README
Curveball OAuth2 Middleware
This middleware can be added to a server to automatically validate OAuth2 bearer tokens.
When the middleware receives a Bearer token, it will ask an existing
OAuth2 introspection endpoint if the token was valid, and if it was,
it will put all the information the introspection endpoint returned in
ctx.state.oauth2.
If the token was not valid, it will emit a 401 response.
Installation
npm install @curveball/oauth2
Getting started
Simply add the middleware to an existing Curveball server:
import { Application } from '@curveball/core';
import oauth2 from '@curveball/oauth2';
const app = new Application();
app.use(oauth2({
whitelist: [
'/health-check',
'/login',
'/register'
],
introspectionEndpoint: 'https://my-oauth2-server.example.org/introspect',
}));
It might be needed for your Curveball resource server to also authenticate itself to the OAuth2 server with its own credentials.
If this is the case, it effectively means that there are 2 bearer tokens in play here:
- The bearer token from the client of your resource server. This is the token that's being validated.
- The bearer token identifying the resource server that's making the request.
If this is the case, you can pass OAuth2 options to the middleware.

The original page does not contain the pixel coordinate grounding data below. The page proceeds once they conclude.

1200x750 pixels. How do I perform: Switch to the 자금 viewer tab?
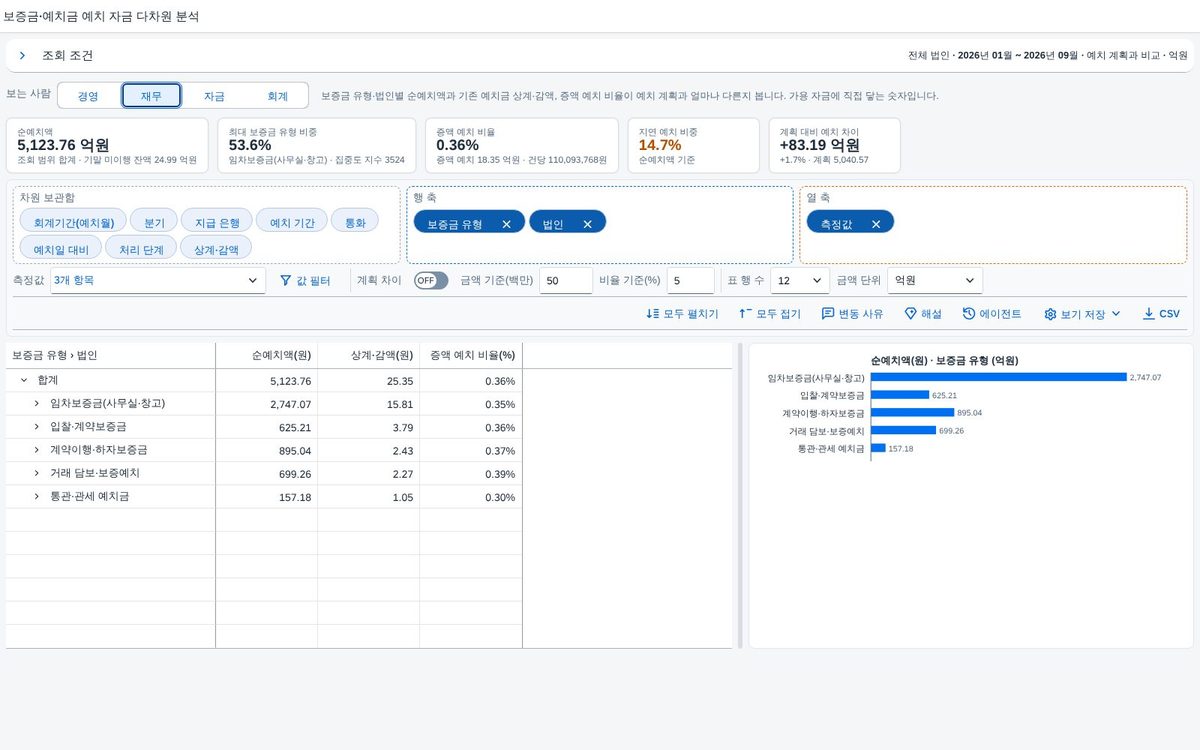(x=214, y=96)
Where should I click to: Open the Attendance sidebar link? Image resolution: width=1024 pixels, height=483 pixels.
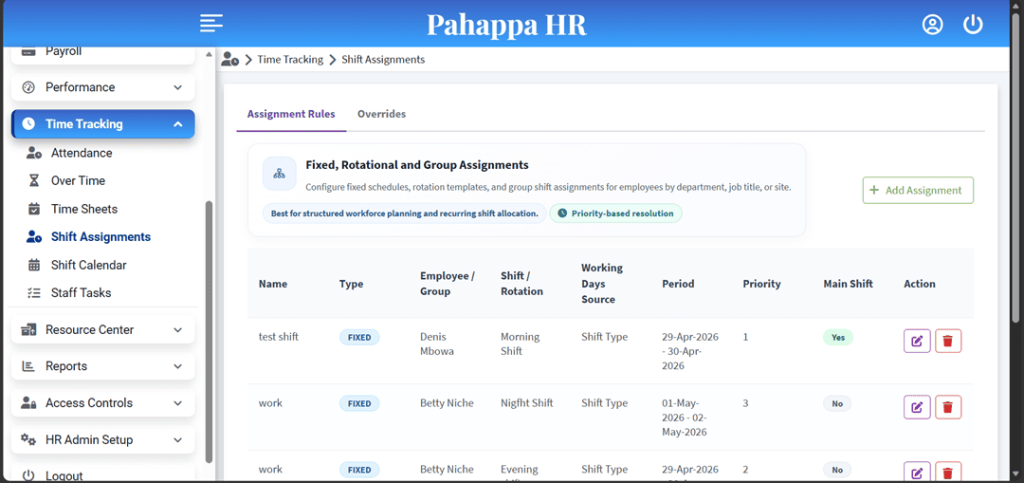pyautogui.click(x=82, y=153)
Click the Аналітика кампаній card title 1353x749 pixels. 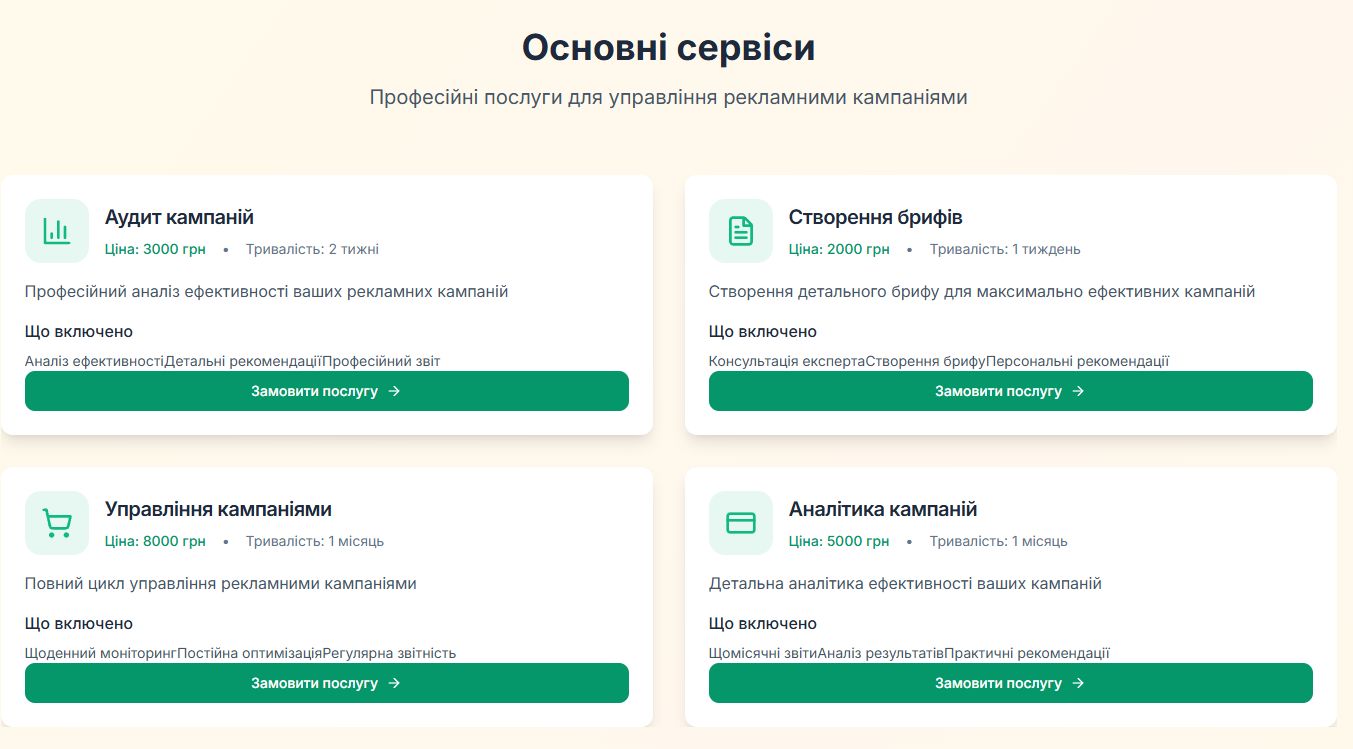[x=883, y=509]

The middleware will then first authenticate itself before validating the token.
const app = new Application();
app.use(oauth2({
whitelist: [
'/health-check',
'/login',
'/register'
],
introspectionEndpoint: 'https://my-oauth2-server.example.org/introspect',
oauth2Settings: {
grantType: 'client_credentials',
clientId: 'my-server-client-id',
clientSecret: 'my-server-client-secret',
},
}));
This OAuth2 middleware supports client_credentials, password and others.
You can find the documentation for the oauth2 settings in the
fetch-mw-oauth2 documentation, which it uses.